I haven't spent a whole lot of time using the K2; mostly it's been taken over by my eleven-year-old daughter, who's now read many volumes of L. Frank Baum arcana -- the non-Oz books. That's the wonder of Project Gutenberg, of course -- books that have been out of print for a century and would otherwise be difficult to find and too expensive can now be rediscovered by and fascinate a new generation of children. And of the Kindle; for all the decades those works have been available online, we haven't actually read many of them at the computer.
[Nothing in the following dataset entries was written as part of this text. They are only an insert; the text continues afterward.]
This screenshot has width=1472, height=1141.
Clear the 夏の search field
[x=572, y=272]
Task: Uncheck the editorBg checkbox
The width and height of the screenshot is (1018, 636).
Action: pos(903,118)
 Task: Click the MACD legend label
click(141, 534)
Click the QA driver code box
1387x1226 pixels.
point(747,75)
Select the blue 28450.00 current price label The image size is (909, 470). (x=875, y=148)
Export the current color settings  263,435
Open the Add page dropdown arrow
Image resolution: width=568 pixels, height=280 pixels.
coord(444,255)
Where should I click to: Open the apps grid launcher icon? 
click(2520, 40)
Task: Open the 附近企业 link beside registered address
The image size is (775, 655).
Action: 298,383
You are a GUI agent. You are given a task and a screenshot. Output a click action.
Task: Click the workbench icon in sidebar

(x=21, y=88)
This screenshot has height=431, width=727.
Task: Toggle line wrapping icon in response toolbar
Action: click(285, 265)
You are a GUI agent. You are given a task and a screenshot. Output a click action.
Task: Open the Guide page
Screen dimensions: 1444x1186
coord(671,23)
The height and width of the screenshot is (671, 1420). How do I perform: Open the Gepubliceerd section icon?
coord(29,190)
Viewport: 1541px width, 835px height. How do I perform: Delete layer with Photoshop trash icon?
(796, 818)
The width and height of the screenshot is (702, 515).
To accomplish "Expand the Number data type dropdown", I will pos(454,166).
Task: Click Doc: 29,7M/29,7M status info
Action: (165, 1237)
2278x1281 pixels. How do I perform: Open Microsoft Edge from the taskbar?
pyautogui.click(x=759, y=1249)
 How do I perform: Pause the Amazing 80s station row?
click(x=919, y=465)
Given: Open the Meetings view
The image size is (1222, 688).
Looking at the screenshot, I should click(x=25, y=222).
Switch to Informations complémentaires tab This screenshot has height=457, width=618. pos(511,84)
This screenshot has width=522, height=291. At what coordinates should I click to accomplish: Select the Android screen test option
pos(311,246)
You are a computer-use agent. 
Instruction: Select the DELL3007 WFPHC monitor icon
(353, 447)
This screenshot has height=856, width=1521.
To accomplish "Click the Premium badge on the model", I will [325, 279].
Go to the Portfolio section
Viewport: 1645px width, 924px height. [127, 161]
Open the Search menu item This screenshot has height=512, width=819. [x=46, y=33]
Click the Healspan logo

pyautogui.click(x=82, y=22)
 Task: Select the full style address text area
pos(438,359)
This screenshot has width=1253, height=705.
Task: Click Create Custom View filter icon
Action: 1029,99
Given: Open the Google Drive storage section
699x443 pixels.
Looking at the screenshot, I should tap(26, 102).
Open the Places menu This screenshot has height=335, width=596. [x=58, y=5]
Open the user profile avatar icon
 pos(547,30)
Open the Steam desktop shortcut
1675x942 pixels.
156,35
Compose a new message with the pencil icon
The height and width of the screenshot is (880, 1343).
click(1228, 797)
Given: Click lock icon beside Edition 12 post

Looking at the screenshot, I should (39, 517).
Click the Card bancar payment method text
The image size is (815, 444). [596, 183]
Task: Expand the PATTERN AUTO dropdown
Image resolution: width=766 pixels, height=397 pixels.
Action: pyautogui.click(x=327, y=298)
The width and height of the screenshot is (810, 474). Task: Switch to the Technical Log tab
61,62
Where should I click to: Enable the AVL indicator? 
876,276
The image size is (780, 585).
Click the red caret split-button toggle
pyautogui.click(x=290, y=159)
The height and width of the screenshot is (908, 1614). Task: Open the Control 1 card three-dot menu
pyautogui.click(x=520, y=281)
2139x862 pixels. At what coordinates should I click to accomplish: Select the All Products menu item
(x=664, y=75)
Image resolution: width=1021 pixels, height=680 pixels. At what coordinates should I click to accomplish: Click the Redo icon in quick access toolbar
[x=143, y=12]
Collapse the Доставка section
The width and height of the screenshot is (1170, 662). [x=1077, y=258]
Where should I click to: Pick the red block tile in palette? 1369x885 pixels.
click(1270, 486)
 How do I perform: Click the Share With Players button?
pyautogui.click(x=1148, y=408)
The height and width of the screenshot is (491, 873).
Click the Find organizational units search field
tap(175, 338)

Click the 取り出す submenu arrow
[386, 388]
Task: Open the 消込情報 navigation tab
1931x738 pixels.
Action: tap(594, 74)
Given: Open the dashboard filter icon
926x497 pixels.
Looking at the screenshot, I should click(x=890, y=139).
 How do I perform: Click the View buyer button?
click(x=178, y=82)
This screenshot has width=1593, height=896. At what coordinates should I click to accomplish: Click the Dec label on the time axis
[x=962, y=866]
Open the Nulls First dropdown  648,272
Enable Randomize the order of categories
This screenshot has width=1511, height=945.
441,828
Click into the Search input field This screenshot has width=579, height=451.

That said, I'm not absolutely delighted with the Kindle. The Internet-access feature seems to be unavailable about half the time (and I live in a large city, so it's not likely to be a cell-network-availability problem). The combination of small screen and slow refresh rate means that every few seconds you have to interrupt your reading and wait for the next page to load. (Because of e-paper's slow refresh rate, at least in comparison to an LCD or CRT monitor, scrolling won't work either; I'm sure that's a priority for the K3.) The buttons are a little awkwardly placed for my thumbs, although they seem just right for the kids. And they're a little stiff, which makes me wonder how long they'll last.
The read-aloud feature is pretty cool, though. Let's hope it survives to the Kindle 3;
some killjoys are already trying to get rid of it. [I could go into a side-rant about the Authors' Guild and the Google Books lawsuit here, but no.]